Mas em 1977 Wilson Simonal ultrapassou todas as barreiras do que se conhecia, ou até então, se ouvia dizer sobre o samba e seus agregados. O disco A Vida é Só Pra Cantar foi lançado já por o artista com sua carreira em frangalhos, e apostava na regravação de hits em forma de medleys, e algumas canções inéditas.

Tal fórmula que geralmente nunca surge com nada de interessante em comparação às originais saem totalmente das vias de regra nas novas versões que Simonal trazia. Escudado pelo Originais do Samba, A Vida é Só Pra Cantar transmuta o estilo de Simonal em patamares agradáveis. E deu tudo de si.

A música "Homenagem Rubro-Negra (Joga Corinthians)" abre o disco versando sobre o conhecido time de futebol nos versos de Jorge Ben, em um samba-rock gordo, sacolejante e com uma bonita orquestração torta no início da faixa. Mas tudo é aperitivo para o rumo que o disco toma, partindo da faixa seguinte, o medley de "Sá Marina/Na Galha do Cajueiro/Vesti Azul/Mamãe Passou Açucar Em Mim".

Uma impressionante introdução com uma guitarra estridente e aquele clima conhecido de improviso que Wilson Simonal proporciona. As seis cordas continuam dando o tom durante todo o restante da faixa, berrando, desaguando em improvisos e fazendo bom uso do wah-wah, tendo forças para transformar até a melancólica e saudosa "Sá Marina" em um festeiro sem fim.

O clima de improviso, de camaradagem e amizade - as interlocuções tradicionais que Simonal faz um seus discos estão presentes aqui também - continuam no outro medley, "The Banana Boat Song/Nanã/Tributo a Martin Kuther King", apanhando outros clássicos do início de carreira de Wilson Simonal. Mais uma vez a melancolia é deixada de lado, e transmuta "Nanã" em um balanço de classe.

A guitarra sempre retorna e revolta nos meios dos compassos de samba, como em "Meu Ofício é Cantar" e "A Volta do Samba, Lê, Lê". Simonal se faz presente e envolvido na sonoridade como nunca e integralmente, fazendo constantemente as canções rumarem para um balanço apenas por onomatopéias ou a simpatia com timing que lhe é natural.

O exemplo mais perfeito da temática do disco é a versão e faixa-título "A Vida é Só Pra Cantar". É inteiramente um balanço irresistível, com mais uma vez a guitarra abusando de estridentes e magníficos wah-wah's e similares.

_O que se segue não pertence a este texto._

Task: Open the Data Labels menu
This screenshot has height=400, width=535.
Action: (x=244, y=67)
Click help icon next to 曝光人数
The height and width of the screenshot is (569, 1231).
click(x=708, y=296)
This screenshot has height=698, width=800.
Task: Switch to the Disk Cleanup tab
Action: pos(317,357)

O disco ainda prossegue com uma linda canção gospel, "Queremos Deus", e finaliza com o samba-rock amoroso "Bia", e a ecológica "E Viva a Planta".

Em A Vida é Só Pra Cantar Wilson Simonal cria um samba-rock amalucado, onde guitarras berram por ele, e ele justamente canta. E onde cantar, nada nunca será a mesma coisa. Total calor humano que desafia os sentidos sinestésicos de que um ser humano como Simonal é capaz.